Ethris GmbH, RNA Biology, 82152 Planegg, Germany.
Mol Ther. 2019 Apr 10;27(4):794-802. doi: 10.1016/j.ymthe.2018.12.012. Epub 2018 Dec 22.
Promising improvements in the field of transcript therapeutics have clearly enhanced the potential of mRNA as a new pillar for protein replacement therapies. Synthetic mRNAs are engineered to replace mutated mRNAs and to be immunologically inconspicuous and highly stable while maximizing protein expression. Approaches to deliver mRNA into the cellular cytoplasm safely and efficiently have been further developed so that two mRNA-based approaches replacing vascular endothelial growth factor (VEGF) and cystic fibrosis transmembrane conductance regulator (CFTR) have now made it into clinical trials.

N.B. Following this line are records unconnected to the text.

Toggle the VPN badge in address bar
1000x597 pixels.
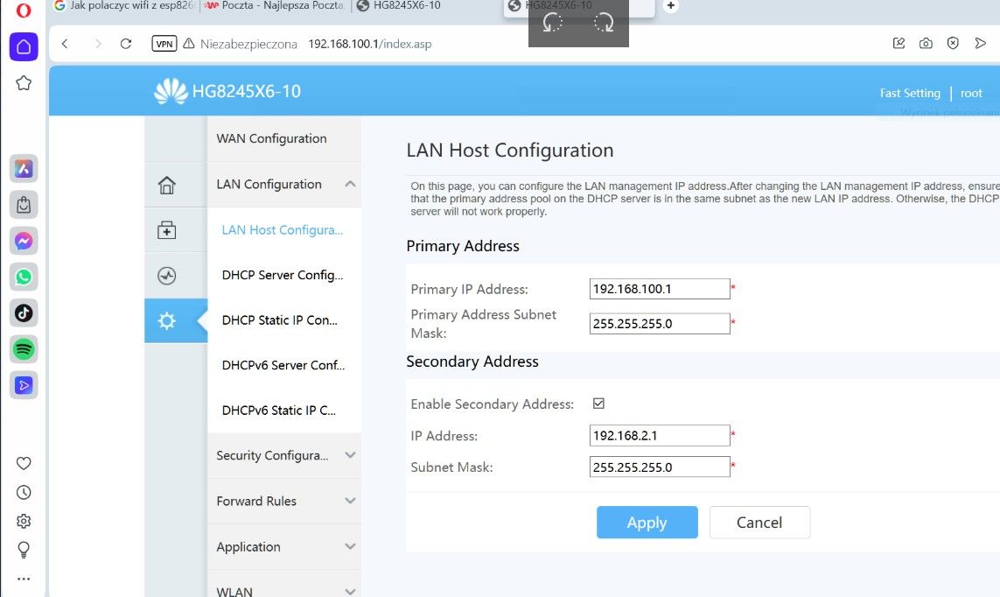click(x=164, y=44)
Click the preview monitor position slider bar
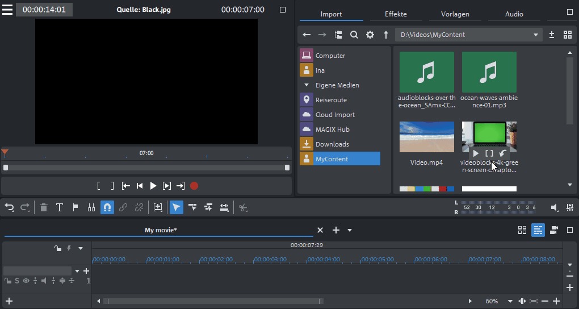 tap(146, 168)

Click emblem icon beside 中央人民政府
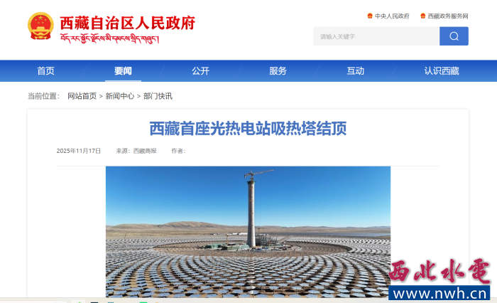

These studies bring mRNA therapeutics for protein replacement therapy closer to clinical realization. Herein, we provide an overview of preclinical and clinical developments of mRNA therapeutics for liver diseases.

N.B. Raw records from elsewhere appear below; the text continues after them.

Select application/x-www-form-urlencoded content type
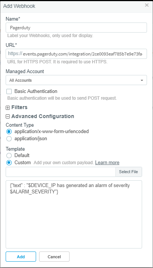 tap(9, 132)
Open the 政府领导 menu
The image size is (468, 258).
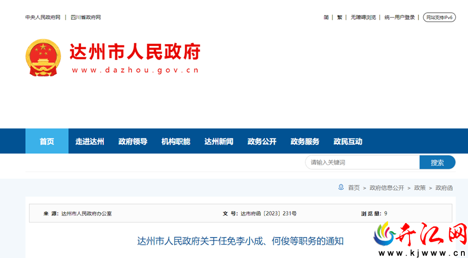(x=133, y=141)
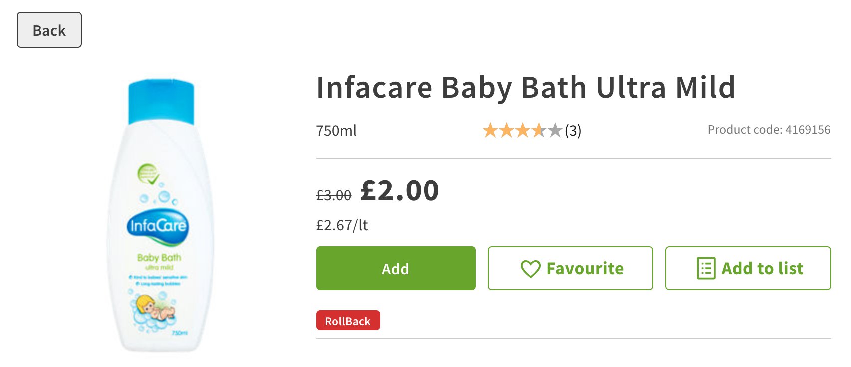Click the half-filled fourth rating star
Image resolution: width=851 pixels, height=367 pixels.
(539, 131)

在转录治疗领域取得的显著进展,显然增强了 mRNA 作为新型蛋白质替代疗法支柱的潜力。合成 mRNA 经过设计可替代突变的 mRNA,具有免疫隐匿性和高度稳定性,同时最大限度地提高蛋白质表达水平。为了安全有效地将 mRNA 递送至细胞质中,已经进一步开发了各种方法,现在已有两种基于 mRNA 的方法(用于替代血管内皮生长因子 (VEGF) 和囊性纤维化跨膜电导调节剂 (CFTR))进入临床试验。这些研究使用于蛋白质替代疗法的 mRNA 疗法更接近临床应用。本文综述了用于肝脏疾病的 mRNA 疗法的临床前和临床进展。